9 They set their mouth against the heavens and their tongue walks through the earth.
10 Therefore, his people return here. And waters of a full cup are wrung out to them.
11 And they say, "How does God know? And is there knowledge in the Most High?"
12 Behold, these are the ungodly who prosper in the world. They increase in riches.
13 Truly I have cleansed my heart in vain and washed my hands in innocence.
14 For all the day long I have been afflicted and chastened every morning.
15 If I say, "I will speak thus," behold, I should offend against the generation of your children.
16 When I thought to know this, it was too painful for me,
17 Until I went into the sanctuary of God. Then I understood their end.
18 Surely you set them in slippery places. You cast them down into destruction.
19 How they are brought into desolation as in a moment! They are utterly consumed with terrors.
20 As a dream when one awakes, so, O Lord, when you awake, you will despise their image.
21 Thus my soul was grieved and I was pricked in my heart.
22 So foolish was I, and ignorant. I was as a beast before you.
23 Nevertheless, I am continually with you. You have held me by my right hand.
24 You will guide me with your counsel and afterward receive me to glory.
25 Whom do I have in heaven but you? And there is no one upon earth that I desire besides you.
26 My flesh and my heart fails, but God is the strength of my heart and my portion forever.
27 For behold, those who are far from you shall perish. You have destroyed all those who go astray from you.
28 But it is good for me to draw near to God. I have put my trust in the Lord GOD so that I may declare all your works.

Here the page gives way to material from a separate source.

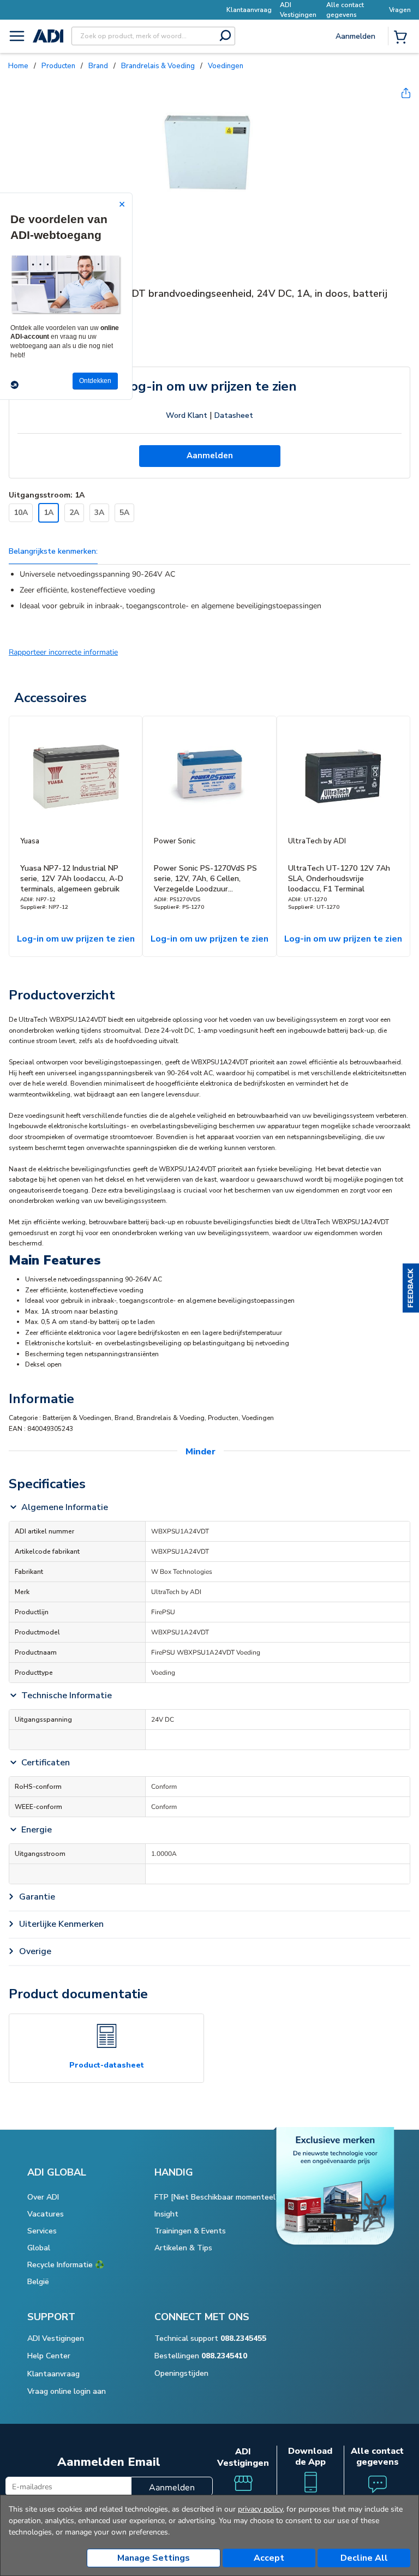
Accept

John Calvin's Chapter Summary:
David, or whoever may have been the author of this psalm, contending as it were against the judgment of carnal sense and reason, begins by extolling the righteousness and goodness of God. He next confesses that when he saw the wicked abounding in wealth, and living in the indulgence of every kind of pleasure, yea, even scornfully mocking God, and cruelly harassing the righteous, and that when he saw, on the other hand, how in proportion to the care with which any studied to practice uprightness, was the degree in which they were weighed down by troubles and calamities, and that in general all the children of God were pining away, and oppressed with cares and sorrows, while God, as if sitting in heaven idle and unconcerned, did not interfere to remedy such a disordered state of matters; it gave him so severe a shock, as almost to dispose him to cast off all concern about religion and all fear of God. In the third place, he reproves his own folly in proceeding rashly and hastily to pronounce judgment, merely from a view of the present state of things, and shows the necessity of exercising patience, that our faith may not fail under these troubles and disquietudes. At last he concludes that, provided we leave the providence of God to take its own course, in the way which he has determined in his secret purpose, in the end, matters will assume a very different aspect, and it will be seen, that, on the one hand, the righteous are not defrauded of their reward, and that, on the other, the wicked do not escape the hand of the judge.
[v.28] - "it is good for me to draw near to God" - Reference, James 4:8.